- **Excerpt to read**:
Lindsay: That's a great question. I am still trying to figure it out. So hopefully I go from good to great as well. But my husband actually strikes me as someone who, he's achieved amazing things in his life, but what I love about him most and what I think the reason I wanna say this is 'cause I think this is a common quality among very successful people.
Is not only curiosity, but acting on curiosity. So if you're curious and you read, it's. Looking up [00:16:00] every little thing you don't know. It's finding a subject and digging in to, wait, I don't totally understand this. How do I get to know it better? So really always fueling your mind, always fueling some bit of yourself that wants to be a little bit better.
It doesn't always have to be in a high pressure way. I went to hear Andrew Ross Sorkin speak recently. Great book that's just come out is incredible reporter, and he said the same thing about just fueling your own curiosity and always be learning. And I think when people naturally have that, it does help them achieve success.
Arthur: thank you for that. That's a wonderful answer. And yeah, it'd be interesting to see, people will relate to that in lots of different ways. Confidence people aren't always born with confidence and, we, we all live in very varied circumstances. Y if you [00:17:00] are sitting down with someone who you can see they haven't quite got that fit with life yet.
They haven't worked out what they're incredible at. They're interested in a few things, where do you push them?
Lindsay: I would push someone to try reasonably, right? You can't just assume you could just give up on making an income and go try something. But I would say try things to know if you like them or don't like, like them. I think not liking something as you're trying to find yourself is just as valuable as liking something because if you can knock something off that list.
Then it's just as valuable to hone in on where you can find yourself. I think also mentally, a lot of people really do look like they have it all together. And they don't. They just look like it. So you might be feeling scattered and you might be feeling like you don't have your stuff together. And you may be looking at the 10 people who walk by you on the street and think, wow, they're so put [00:18:00]together.

- **Data listing**:

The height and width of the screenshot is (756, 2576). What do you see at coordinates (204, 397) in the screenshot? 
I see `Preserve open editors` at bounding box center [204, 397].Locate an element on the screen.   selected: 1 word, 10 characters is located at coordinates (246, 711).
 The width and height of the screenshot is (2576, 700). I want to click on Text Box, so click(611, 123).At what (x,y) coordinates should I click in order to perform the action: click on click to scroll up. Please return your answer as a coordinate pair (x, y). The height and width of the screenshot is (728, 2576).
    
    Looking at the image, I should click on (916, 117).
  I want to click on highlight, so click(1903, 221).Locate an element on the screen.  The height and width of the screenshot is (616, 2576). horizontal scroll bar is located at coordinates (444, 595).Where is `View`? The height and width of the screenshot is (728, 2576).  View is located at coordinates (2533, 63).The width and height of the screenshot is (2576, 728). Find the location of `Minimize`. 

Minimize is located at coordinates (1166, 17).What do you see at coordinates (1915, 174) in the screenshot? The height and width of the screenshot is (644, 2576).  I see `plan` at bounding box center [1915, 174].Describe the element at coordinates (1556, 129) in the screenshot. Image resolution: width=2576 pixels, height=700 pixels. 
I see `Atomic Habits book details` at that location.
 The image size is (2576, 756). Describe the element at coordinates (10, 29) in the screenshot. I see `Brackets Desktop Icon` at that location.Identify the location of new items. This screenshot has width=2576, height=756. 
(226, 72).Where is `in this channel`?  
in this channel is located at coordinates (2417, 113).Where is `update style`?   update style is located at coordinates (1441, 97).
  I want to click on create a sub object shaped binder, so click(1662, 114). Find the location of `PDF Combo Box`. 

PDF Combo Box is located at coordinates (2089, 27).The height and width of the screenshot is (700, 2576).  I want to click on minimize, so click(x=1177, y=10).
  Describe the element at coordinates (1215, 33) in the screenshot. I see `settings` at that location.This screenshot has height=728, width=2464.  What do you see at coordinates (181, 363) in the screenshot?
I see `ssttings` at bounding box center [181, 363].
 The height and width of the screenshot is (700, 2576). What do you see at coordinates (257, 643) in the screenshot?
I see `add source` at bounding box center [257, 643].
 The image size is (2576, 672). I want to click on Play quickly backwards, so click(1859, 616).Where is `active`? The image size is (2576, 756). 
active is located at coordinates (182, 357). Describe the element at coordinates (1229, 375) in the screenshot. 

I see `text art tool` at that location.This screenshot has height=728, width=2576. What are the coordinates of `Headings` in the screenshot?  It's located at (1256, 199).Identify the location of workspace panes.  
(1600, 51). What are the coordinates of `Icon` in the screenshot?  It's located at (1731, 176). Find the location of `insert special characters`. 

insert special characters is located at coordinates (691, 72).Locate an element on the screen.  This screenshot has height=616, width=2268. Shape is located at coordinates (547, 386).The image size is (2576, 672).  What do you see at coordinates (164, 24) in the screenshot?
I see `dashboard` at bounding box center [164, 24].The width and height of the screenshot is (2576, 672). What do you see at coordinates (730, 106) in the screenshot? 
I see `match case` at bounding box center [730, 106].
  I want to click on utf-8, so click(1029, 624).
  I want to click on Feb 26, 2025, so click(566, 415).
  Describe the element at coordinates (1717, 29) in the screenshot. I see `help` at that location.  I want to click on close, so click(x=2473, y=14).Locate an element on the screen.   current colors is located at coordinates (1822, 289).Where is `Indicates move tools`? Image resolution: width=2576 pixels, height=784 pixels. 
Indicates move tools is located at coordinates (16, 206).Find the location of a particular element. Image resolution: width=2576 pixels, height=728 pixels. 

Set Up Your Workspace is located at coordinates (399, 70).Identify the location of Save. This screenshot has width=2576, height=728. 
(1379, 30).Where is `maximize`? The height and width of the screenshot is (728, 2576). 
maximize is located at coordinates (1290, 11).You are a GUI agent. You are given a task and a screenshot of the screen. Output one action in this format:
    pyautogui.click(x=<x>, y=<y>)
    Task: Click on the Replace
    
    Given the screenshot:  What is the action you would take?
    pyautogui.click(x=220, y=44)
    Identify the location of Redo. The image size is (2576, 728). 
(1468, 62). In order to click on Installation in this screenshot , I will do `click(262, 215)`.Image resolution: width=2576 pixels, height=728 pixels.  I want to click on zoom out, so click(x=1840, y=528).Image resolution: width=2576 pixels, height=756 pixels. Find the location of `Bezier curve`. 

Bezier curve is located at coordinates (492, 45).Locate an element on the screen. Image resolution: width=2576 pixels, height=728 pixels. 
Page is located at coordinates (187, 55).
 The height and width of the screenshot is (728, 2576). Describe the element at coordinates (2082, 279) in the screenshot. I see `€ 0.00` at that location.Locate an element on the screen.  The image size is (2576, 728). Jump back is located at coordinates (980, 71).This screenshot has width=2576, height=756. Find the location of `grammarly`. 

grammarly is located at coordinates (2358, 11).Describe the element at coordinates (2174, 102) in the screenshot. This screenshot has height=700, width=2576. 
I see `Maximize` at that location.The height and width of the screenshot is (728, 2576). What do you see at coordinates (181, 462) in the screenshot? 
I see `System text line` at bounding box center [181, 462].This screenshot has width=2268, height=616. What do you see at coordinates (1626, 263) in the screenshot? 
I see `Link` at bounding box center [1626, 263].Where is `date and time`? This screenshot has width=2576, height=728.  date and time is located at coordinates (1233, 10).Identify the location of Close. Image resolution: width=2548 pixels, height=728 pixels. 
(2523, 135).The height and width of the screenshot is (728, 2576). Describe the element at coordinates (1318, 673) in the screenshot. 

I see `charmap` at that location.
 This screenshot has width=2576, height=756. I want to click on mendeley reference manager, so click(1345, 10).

- **Challenges**:
[a] Write out the stretch of the interview from "They haven't worked" through "off that list.".
[b] Turn the interview paragraph that opens with "It doesn't always have to be" into a short bulleted list of its main points.
[c] Continue the interview on curiosity and finding one's path from the point where the text stops.

- **Replies**:
[a]
They haven't worked out what they're incredible at. They're interested in a few things, where do you push them?
Lindsay: I would push someone to try reasonably, right? You can't just assume you could just give up on making an income and go try something. But I would say try things to know if you like them or don't like, like them. I think not liking something as you're trying to find yourself is just as valuable as liking something because if you can knock something off that list.

[b]
- Fueling your curiosity doesn't always have to be high-pressure.
- Lindsay recently went to hear Andrew Ross Sorkin speak.
- He made the same point about fueling your curiosity and always learning.
- She thinks people who naturally have that quality are helped toward success.

[c]
They're probably going to this great job or this happy family. It's definitely, unfortunately not the case. I think it's always nice to remind yourself that this is temporary. You are doing something to figure it out. And not everyone who looks like they have the perfect situation around you does, again, not that they should be in bad situations, but to remember that we all struggle and it is hard for us.
So give it a try. I don't love the saying, fake it till you make it. But there really is something to that saying. The other day, for example, I I saw there was this an event for, there was an event for two authors that I really like and that I thought would be great to meet both personally and professionally.
I'm an author, I'm a producer, they are in my space. And I went to this event and I waited till the end. Everyone else got their book signed and I waited, and instead of just going [00:19:00] there and handing my book and getting it signed, I told myself to have some courage, do a hard thing, which, is not easy for me.
It's not easy for anybody. And I went up there. I introduced myself. I told them who I was, what I'm working on, what my platform is, why I respected them, why I liked them and how I could see some synergies potentially for the future if they were open to it. And that is hard. That's hard. But I knew I would regret if I hadn't.
Tried that and done that. And you know what? It was great and there was a positive result that came from it, and there will be to come based on how well that interaction went. I just, I wanted to tell that story because I don't, I try and practice what I preach.
Arthur: And looking at the media landscape. , There's always people in a room who are gonna be talking about something positive that's happening nearby or something [00:20:00] that is, isn't quite right. And, for those that are curious, if you're reading the news there's a lot of things that can be, hey, make you a little bit more nervous. But looking at the media landscape, you've touched on it, right? Like there, there's this huge sense that anyone can produce content. Not even sense, like it's real. What you, what are you really excited about in terms of what the media landscape has going ahead, and what do you see as potentially being true in the next five to 10 years?
What direction are you really excited about?
Lindsay: I think it's hard to ignore how AI is going to come in and impact us and impact the media. I think. I am totally scared of that happening, but also really excited for the knowledge that it can bring us. I think for data points and sifting through data and honing in I guess I would like to use that to help better tell stories in terms of targeting an [00:21:00] audience.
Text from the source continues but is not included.